CONSIGNE:
Retranscrivez à l'identique le passage de l'article sur Goya graveur qui va de « En introduction sont » jusqu'à « resté inédit. » inclus.
··· EXTRAIT DU TEXTE ···
GOYA
GRAVEUR
Article
publié dans la Lettre n° 282
GOYA GRAVEUR. Le Petit Palais a réuni
quelque 210 estampes de Francisco José de Goya y Lucientes (1746-1828),
provenant de son propre fonds issu de la collection des frères Dutuit,
de la bibliothèque de l'INHA, fondée par le couturier Jacques Doucet,
de la Bibliothèque nationale de France, de la Bibliothèque nationale
d'Espagne, de musées américains, etc. C'est dire toute l'importance
de cette exposition où tout un chacun peut admirer les œuvres extraordinaires
du maître, tandis que les spécialistes pourront apprécier les subtilités
du travail de Goya grâce à la juxtaposition de plusieurs états d'une
même gravure. L'exposition se veut aussi didactique, non seulement
en nous expliquant clairement les trois procédés utilisés par Goya
: l'eau forte, l'aquatinte et la lithographie (inventée en 1798)
mais aussi en nous montrant une presse à imprimer ces gravures et
des estampes tirées à différents états du travail créatif de l'artiste.
Homme du XVIIIe siècle imprégné de la philosophie des Lumières,
Goya connut la gloire grâce à la peinture, jusqu'à devenir premier
peintre du Roi. Mais c'est par la gravure qu'il devint le témoin
engagé de son temps, au cours de cinquante années parmi les plus
sombres de l'histoire de son pays avec les conséquences de la révolution
européenne, l'invasion étrangère et la guerre civile. L'exposition
suit un parcours chronologique qui correspond également aux grandes
séries qui ont fait la renommée de l'artiste.
En introduction sont présentées des gravures de Rembrandt et de
Velázquez, deux des trois maîtres de Goya, le troisième étant la
nature, et des Tiepolo, père et fils. Il apprécia les œuvres de
ces derniers et s'en inspira dans ses premières gravures : L'Aveugle
à la guitare, une scène de genre, et Le Garrotté, témoignage de
la cruauté humaine, thème récurrent dans son œuvre. Goya participe
aussi à faire connaître l'art des artistes espagnols en gravant
des copies de tableaux célèbres, comme Les Ménines, sujet
resté inédit.
Viennent ensuite Les Caprices (Los Caprichos), publiés en
1799 sous forme d'un album de 80 planches gravées à l'eau forte
et à l'aquatinte. En effet Goya aimait utiliser simultanément les
deux techniques, la première donnant les traits et la seconde de
grands aplats sombres plus ou moins granuleux, combinés avec des
parties de la feuille restées blanches. Avec ces images de «
fantaisie » où se mêlent le fantastique, le macabre et l'irrationnel,
Goya dénonce les mœurs de son temps (ambition forcenée, vénalité,
abus de pouvoir) et une société rétrograde où l'église exerce une
influence liberticide. Le pouvoir ne s'y trompe pas et l'artiste
préfère retirer de la vente les 240 exemplaires qui restent et les
remettre, avec les plaques, à la Chalcographie royale contre une
pension pour son fils.
··· LIGNES ···
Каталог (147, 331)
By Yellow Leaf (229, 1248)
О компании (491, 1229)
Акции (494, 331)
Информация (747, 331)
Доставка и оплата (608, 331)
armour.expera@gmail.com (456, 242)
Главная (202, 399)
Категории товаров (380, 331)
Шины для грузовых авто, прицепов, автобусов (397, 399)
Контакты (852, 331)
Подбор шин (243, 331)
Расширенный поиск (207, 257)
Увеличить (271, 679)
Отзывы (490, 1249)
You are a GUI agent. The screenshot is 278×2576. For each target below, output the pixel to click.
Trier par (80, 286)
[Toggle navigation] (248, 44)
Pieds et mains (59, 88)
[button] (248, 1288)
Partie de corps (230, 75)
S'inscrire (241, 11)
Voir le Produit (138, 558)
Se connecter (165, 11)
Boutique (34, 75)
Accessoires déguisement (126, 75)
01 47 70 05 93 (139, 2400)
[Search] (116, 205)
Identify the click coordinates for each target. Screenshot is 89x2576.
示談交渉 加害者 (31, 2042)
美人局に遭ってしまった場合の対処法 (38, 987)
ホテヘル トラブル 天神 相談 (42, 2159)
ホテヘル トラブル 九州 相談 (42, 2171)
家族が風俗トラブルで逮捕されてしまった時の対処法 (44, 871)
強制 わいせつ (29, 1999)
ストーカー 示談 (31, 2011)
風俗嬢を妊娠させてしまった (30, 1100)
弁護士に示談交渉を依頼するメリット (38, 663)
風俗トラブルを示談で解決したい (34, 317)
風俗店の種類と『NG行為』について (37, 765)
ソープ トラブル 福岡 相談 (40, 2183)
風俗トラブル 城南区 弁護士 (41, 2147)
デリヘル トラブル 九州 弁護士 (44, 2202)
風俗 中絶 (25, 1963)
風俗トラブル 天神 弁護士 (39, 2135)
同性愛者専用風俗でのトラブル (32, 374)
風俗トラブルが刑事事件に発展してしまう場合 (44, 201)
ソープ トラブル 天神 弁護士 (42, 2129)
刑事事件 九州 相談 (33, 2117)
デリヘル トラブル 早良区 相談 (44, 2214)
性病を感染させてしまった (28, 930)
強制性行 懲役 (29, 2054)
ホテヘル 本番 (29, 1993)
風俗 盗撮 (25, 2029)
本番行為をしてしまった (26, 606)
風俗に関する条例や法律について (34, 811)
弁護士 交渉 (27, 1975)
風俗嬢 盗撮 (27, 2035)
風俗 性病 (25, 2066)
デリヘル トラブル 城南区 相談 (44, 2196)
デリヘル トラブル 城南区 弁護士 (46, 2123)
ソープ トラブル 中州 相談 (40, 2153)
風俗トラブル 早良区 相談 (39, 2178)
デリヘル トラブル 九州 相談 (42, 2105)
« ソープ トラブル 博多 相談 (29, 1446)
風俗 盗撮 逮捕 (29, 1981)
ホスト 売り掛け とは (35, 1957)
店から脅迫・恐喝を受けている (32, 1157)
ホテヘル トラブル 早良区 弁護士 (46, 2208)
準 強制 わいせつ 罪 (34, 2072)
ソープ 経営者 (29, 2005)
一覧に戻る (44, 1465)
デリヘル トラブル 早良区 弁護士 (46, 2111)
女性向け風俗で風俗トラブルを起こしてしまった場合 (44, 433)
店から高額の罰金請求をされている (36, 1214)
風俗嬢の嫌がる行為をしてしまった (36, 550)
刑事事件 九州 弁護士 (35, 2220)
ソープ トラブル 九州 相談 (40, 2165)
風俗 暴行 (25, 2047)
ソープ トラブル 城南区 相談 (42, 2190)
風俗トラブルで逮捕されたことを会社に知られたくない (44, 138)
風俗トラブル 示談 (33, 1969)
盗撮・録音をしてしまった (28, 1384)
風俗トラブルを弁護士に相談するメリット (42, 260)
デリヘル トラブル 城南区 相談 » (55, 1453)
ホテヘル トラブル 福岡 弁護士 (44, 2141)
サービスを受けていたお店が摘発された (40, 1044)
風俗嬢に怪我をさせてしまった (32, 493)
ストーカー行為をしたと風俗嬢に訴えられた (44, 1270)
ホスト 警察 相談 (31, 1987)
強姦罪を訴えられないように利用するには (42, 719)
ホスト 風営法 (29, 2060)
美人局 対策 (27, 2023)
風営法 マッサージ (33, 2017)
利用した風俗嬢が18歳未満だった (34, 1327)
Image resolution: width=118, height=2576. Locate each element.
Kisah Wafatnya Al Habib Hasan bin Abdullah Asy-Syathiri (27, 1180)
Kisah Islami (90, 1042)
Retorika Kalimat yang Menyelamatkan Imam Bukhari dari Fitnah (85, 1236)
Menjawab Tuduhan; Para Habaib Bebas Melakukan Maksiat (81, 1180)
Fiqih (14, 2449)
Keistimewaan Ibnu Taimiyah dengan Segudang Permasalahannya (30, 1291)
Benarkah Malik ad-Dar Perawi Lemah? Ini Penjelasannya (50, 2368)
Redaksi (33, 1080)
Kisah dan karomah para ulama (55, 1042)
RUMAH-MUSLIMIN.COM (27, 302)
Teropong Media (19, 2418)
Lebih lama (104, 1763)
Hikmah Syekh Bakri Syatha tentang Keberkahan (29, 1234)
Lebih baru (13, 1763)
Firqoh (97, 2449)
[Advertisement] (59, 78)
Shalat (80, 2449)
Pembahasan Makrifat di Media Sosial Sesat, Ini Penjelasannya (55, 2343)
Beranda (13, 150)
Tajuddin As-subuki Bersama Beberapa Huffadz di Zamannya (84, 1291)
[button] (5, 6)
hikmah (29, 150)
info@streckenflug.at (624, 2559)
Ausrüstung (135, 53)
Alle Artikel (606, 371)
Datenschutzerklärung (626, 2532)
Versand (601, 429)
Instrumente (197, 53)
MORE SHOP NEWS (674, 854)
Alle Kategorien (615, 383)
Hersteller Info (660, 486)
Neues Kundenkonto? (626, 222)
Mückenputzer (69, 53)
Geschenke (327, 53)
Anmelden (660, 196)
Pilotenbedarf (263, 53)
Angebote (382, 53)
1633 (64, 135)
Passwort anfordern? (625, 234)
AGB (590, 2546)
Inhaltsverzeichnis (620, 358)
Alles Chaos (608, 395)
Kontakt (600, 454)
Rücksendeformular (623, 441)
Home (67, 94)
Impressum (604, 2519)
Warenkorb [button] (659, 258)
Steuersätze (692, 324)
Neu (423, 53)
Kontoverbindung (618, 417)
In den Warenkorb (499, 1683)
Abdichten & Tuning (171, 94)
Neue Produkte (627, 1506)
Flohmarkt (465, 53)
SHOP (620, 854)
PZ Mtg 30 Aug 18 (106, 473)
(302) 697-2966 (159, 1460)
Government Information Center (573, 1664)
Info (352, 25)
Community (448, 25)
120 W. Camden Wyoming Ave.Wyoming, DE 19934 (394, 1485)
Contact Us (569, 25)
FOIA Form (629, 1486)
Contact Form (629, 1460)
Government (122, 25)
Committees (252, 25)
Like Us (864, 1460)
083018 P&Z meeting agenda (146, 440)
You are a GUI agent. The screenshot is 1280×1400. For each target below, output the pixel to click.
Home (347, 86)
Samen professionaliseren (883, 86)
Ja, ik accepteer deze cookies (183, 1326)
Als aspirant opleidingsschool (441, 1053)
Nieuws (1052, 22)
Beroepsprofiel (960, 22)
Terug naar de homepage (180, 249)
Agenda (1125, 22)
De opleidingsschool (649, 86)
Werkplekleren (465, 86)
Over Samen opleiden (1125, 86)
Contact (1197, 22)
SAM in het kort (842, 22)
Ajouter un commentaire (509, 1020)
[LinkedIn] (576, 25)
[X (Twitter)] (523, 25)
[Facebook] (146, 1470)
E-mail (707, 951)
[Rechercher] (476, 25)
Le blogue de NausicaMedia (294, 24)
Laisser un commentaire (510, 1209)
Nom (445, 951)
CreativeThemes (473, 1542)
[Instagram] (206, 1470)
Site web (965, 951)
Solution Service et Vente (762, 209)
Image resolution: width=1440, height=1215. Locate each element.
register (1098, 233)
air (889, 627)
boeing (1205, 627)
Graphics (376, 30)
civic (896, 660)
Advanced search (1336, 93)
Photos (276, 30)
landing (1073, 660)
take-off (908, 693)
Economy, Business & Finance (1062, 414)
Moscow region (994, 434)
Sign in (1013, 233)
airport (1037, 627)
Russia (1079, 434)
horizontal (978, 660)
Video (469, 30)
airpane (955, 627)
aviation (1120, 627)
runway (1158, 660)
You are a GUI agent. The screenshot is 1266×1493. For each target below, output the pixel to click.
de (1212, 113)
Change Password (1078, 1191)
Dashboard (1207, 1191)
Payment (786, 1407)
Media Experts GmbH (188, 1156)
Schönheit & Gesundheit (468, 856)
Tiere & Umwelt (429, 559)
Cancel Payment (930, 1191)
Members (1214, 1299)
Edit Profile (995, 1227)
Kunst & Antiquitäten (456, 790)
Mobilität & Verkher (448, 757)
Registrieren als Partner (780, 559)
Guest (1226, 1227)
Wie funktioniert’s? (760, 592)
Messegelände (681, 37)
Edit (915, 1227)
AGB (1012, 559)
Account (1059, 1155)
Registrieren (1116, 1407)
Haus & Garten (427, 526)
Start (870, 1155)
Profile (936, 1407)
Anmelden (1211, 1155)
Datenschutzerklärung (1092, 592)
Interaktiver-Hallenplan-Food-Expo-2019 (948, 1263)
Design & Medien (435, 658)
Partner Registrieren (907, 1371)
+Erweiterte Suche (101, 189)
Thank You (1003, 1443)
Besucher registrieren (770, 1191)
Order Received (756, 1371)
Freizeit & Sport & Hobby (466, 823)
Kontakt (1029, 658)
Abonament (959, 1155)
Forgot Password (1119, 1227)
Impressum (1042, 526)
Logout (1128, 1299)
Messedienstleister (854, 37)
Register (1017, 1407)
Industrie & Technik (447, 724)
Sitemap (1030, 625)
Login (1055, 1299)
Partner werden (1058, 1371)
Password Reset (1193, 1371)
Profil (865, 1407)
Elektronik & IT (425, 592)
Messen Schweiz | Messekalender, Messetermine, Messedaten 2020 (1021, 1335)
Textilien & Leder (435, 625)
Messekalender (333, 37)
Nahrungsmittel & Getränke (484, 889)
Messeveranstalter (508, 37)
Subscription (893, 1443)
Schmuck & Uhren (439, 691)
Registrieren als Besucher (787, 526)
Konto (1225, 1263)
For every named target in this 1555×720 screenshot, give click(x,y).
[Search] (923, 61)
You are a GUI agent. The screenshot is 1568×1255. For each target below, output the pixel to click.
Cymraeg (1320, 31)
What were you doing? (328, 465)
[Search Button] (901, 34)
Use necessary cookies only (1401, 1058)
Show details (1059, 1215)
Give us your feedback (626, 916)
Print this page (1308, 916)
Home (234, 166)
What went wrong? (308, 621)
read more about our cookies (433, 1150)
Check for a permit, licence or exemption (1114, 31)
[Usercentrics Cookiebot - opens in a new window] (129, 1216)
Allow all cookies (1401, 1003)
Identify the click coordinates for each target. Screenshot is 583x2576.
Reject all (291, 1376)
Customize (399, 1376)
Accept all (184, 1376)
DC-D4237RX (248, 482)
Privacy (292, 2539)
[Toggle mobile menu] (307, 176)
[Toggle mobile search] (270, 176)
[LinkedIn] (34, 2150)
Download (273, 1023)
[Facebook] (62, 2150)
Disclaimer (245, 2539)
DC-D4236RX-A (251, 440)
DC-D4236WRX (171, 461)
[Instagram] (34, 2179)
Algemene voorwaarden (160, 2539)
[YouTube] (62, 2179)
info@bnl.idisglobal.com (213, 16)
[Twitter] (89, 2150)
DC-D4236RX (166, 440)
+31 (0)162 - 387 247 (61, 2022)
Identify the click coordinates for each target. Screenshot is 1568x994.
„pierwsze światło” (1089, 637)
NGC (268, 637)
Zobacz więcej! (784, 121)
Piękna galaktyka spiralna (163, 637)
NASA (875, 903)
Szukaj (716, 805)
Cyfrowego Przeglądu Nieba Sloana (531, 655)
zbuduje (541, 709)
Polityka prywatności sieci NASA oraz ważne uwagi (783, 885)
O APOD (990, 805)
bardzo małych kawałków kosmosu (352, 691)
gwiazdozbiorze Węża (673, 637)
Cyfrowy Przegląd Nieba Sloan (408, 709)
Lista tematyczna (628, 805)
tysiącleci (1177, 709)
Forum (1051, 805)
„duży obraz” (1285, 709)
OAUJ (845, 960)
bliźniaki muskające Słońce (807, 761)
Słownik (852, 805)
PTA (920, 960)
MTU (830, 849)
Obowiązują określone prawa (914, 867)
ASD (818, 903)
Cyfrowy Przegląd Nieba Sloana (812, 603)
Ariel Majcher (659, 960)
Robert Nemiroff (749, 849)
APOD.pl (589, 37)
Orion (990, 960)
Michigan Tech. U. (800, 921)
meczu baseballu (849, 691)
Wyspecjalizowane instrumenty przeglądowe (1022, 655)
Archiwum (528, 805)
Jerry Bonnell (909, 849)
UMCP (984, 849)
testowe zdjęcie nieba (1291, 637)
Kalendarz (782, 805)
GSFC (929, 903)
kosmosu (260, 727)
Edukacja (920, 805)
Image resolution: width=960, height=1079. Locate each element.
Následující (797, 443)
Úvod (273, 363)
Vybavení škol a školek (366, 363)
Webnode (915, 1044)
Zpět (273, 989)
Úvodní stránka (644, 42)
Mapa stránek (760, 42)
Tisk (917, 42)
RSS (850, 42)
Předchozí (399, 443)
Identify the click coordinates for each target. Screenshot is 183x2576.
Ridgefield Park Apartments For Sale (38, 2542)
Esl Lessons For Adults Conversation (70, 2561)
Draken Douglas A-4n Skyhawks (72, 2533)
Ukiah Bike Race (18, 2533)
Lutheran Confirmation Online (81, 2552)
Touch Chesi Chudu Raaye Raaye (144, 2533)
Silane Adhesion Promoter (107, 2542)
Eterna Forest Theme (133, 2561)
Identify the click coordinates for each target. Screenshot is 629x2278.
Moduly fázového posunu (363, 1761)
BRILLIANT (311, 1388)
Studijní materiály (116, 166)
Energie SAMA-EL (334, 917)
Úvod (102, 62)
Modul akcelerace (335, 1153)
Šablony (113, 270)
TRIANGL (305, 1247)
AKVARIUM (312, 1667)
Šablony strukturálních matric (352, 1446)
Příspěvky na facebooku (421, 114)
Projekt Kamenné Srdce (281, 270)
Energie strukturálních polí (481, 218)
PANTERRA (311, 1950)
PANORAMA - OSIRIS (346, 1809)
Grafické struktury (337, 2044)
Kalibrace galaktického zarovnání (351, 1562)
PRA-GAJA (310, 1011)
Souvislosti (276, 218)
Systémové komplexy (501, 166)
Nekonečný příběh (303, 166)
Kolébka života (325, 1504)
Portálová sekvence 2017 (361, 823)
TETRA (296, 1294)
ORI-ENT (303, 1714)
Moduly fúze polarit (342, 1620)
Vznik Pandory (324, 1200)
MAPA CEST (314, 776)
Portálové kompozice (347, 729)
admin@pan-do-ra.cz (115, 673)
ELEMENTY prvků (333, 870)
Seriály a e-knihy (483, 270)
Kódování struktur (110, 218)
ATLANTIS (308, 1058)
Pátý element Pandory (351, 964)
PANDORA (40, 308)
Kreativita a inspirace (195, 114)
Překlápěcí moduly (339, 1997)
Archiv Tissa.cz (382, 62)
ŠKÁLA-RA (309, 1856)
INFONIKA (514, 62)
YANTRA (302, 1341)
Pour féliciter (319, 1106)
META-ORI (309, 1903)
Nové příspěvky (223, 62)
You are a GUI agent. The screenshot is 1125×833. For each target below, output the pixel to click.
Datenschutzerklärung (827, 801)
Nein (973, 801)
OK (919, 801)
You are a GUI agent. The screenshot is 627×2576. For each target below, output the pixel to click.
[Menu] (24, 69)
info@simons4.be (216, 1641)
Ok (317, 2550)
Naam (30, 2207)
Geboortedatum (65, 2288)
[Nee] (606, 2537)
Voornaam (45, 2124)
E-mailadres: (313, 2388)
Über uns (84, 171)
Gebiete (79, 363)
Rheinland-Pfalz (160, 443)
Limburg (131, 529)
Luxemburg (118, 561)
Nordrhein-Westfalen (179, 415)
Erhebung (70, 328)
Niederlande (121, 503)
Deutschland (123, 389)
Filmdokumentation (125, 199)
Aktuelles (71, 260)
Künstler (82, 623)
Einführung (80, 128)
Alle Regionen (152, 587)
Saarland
···
CORRIGÉ:
En introduction sont présentées des gravures de Rembrandt et de
Velázquez, deux des trois maîtres de Goya, le troisième étant la
nature, et des Tiepolo, père et fils. Il apprécia les œuvres de
ces derniers et s'en inspira dans ses premières gravures : L'Aveugle
à la guitare, une scène de genre, et Le Garrotté, témoignage de
la cruauté humaine, thème récurrent dans son œuvre. Goya participe
aussi à faire connaître l'art des artistes espagnols en gravant
des copies de tableaux célèbres, comme Les Ménines, sujet
resté inédit.